You should see your log entry in the search results. If you open Kibana and navigate to Discover, create an index pattern for app-*, and search for “test-elk” — there it is.

This is the payoff. Open Kibana in your browser, go to Discover, and watch your logs arrive. Generate some traffic — restart a service, trigger a cron job, SSH into a few hosts. Within seconds, those events show up in Kibana with parsed fields, timestamps, and the environment tag your pipeline adds. Try the time range picker, filter by hostname, search for an error message. This is what centralized logging feels like — instead of SSHing into five boxes and grepping five different log formats, you searched once and found it.

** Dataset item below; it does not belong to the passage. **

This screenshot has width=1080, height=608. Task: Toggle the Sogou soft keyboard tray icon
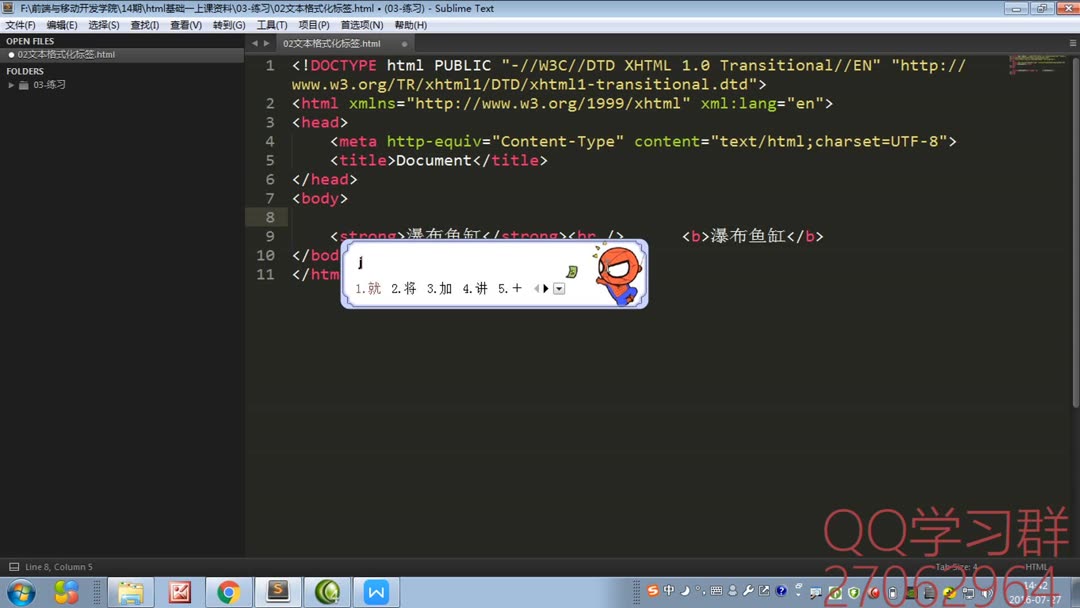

Now imagine it’s 11 PM and something is broken. You open Kibana, set the time range to the last 30 minutes, and search for ERROR. Every host, every service, one query. That’s what you just built.

Customizing Retention

To change retention periods, edit group_vars/all.yml:

elk_ilm_general_retention: "90d"    # Was 120d
elk_ilm_metrics_retention: "14d"    # Was 26d
elk_ilm_monitoring_retention: "1d"  # Was 3d

Re-run the playbook:

ansible-playbook site.yml -i inventory/hosts.yml --vault-password-file .credentials/vault.txt --tags ilm

The pro_elasticsearch role will update the ILM policies via the Elasticsearch API. Existing indices keep their current policy assignment — the new retention only applies to policy checks going forward.

What Automation Looks Like

The pro_elasticsearch role (ILM section):

  1. Creates 4 ILM policies via REST API — general, metrics, monitoring, zero-replicas
  2. Creates 3 index templates that auto-assign policies to new indices by pattern
  3. Applies policies to existing indices matching known patterns (handles the “created before template existed” gap)
  4. All API calls use changed_when: false — they’re idempotent PUTs that report ok regardless of whether the policy changed
  5. Runs run_once: true — only one node needs to call the cluster-wide API

Everything in this chapter — ILM policies, index templates, applying policies to existing indices — happens automatically as part of the deployment. One ansible-playbook run, and your cluster has lifecycle management from the first index.

Verification Checkpoint

Before moving to Chapter 8, confirm:

  • curl -u elastic:YOUR_PASSWORD -s http://localhost:9200/_ilm/policy?pretty shows all four ILM policies
  • curl -u elastic:YOUR_PASSWORD -s http://localhost:9200/_index_template?pretty shows the three index templates
  • logger -t test-elk "verification test" on a forwarding host produces a searchable event in Kibana (requires rsyslog forwarding from “Sending Your First Logs” above, or Filebeat configured in Chapter 6)
  • curl -u elastic:YOUR_PASSWORD -s "http://localhost:9200/app-*/_search?q=test-elk&pretty" returns your test log entry
  • The Kibana Discover tab shows incoming logs with parsed fields

Your ELK stack is deployed, ingesting logs, and managing its own retention. The next chapter covers what to do when things go wrong.